Induced disease resistance in Arabidopsis seedlings within 4 d of PGPR VOC exposure: PGPR strains GB03 (black boxes), IN937a (white boxes), or water treatment (gray boxes). Differences in letters indicates a significant difference between treated and control samples based on Fisher's lsd test at P = 0.05.

Figure 3.

VOC profile of ISR-inducing strains GB03 (black boxes) and IN937a (white boxes) compared with the noninducing strain DH5α (gray boxes). Compounds positively identified include 3-hydroxy-2-butanone, 2,3-butanediol, tetramethyl pyrazine, and the hydrocarbons decane, undecane, decanal, dodecane, 2-undecanone, 2-tridecanone, and 2-tridecanol. Different letters indicate significant differences between treatments according to lsd at P = 0.05. An asterisk indicates that emissions were below detection limits.

Figure 4.

Chromatographic profiles of volatiles released on d 2 from B. subtilis parental strain 168 (A), an overexpresser line BSIP1171 (B), mutant lines BSIP1173 (C) and BSIP1174 (D), and uninoculated media (E). Compounds positively identified include 3-hydroxy-2-butanone (1), 2,3-butanediol (2), decanal (3), decane (4), tetramethyl pyrazine (5), and undecane (6); nonyl acetate was added as an internal standard (IS). Asterisks in the lower chromatograms designate compounds that align with numbered peaks above.

Figure 5.

Infection of Arabidopsis by E. carotovora subsp. carotovora strain SCC1 after exposure to wild (GB03 and 168) overproducing 2,3-butanediol (BSIP1171) and mutants with attenuated 2,3-butanediol synthesis (BSIP1173 and BSIP1174). E. coli strain DH5α and water treatment were used as negative controls. Different letters indicate significant differences between treatments according to lsd at P = 0.05.

Figure 6.

A dose response curve of 2,3-butanediol on the susceptibility of Arabidopsis to infection by E. carotovora subsp. carotovora strain SCC1. Volatile headspace collections from GB03 and IN977a were provided as positive controls, whereas solvent (CH₂Cl₂) provided a negative control.
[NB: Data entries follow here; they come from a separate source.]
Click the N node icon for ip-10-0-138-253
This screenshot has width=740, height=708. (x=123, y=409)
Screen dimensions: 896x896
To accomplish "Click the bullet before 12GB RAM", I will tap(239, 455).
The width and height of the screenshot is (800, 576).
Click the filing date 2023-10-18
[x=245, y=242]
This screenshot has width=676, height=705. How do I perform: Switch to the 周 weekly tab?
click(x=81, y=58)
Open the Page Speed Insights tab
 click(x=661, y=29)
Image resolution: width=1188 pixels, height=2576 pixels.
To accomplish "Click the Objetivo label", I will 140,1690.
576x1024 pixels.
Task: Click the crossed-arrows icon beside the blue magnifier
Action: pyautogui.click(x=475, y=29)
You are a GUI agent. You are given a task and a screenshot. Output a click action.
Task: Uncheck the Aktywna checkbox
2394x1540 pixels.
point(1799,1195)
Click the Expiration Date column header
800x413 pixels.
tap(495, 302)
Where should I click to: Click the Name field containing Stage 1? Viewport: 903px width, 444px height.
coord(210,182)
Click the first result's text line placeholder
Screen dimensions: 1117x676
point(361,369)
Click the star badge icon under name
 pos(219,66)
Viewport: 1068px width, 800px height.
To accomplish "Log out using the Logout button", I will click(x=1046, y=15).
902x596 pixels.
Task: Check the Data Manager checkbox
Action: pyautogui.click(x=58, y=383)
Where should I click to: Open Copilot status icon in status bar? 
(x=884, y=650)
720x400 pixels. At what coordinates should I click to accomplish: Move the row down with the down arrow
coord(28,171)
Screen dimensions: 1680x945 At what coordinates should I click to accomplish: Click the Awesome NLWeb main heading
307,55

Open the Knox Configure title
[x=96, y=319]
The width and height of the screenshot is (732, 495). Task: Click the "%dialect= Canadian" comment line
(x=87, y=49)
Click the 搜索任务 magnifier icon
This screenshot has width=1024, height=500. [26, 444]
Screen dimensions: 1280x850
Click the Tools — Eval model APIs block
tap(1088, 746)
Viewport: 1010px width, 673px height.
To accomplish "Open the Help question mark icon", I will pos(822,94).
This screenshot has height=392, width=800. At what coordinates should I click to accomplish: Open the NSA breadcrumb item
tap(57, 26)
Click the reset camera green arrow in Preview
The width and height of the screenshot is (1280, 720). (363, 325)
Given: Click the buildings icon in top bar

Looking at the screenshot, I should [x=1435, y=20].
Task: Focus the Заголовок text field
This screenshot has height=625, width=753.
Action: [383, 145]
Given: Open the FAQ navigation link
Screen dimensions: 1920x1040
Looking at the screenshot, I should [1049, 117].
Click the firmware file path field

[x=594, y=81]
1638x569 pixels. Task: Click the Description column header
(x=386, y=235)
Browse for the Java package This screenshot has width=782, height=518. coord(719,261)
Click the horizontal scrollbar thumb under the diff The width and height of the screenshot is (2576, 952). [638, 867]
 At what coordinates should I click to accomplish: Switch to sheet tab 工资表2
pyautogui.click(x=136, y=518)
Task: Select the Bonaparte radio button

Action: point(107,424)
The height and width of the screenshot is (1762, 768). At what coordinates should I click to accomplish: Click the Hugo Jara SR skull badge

Different letters indicate significant differences between treatments according to lsd at P = 0.05.

Figure 7.

GB03 produced (2R,3R)-(-)-2,3-butanediol identification based on rt matches of authentic standards. GC-flame ionization detector (FID) trace of synthetic (RS)-2,3-butanediol (rt 28.6 min; A), synthetic (2R,3R)-(-)-2,3-butanediol (rt 21.1 min; B), a mixture of (2S,3S)-(+)-2,3-butanediol (rt 20.3 min) and (2R,3R)-(-)-2,3-butanediol (C), and GB03 volatile profile containing (2R,3R)-(-)-2,3-butanediol (rt 21.03 min; D).

Figure 8.

Activation of an ethylene/JA::GUS transgenic line of Arabidopsis (Pdf1.2) by GB03 VOCs, whereas other reporter transgenic lines (Pr-1a activated by SA and Jin14 activated by JA) were not activated by bacterial VOCs; the chemical elicitors SA and 1-aminocyclopropane-1-carboxylic acid (activate the Pr-1a gene and the Pdf1.2 gene respectively) were employed as positive controls, and DH5α VOCs and water treatment served as negative controls. An asterisk indicates a significant difference between treated and control samples according to lsd at P = 0.05. Inset, Transgenic seedlings Pdf 1.2 exposed to GB03 volatiles (top) and water control (bottom).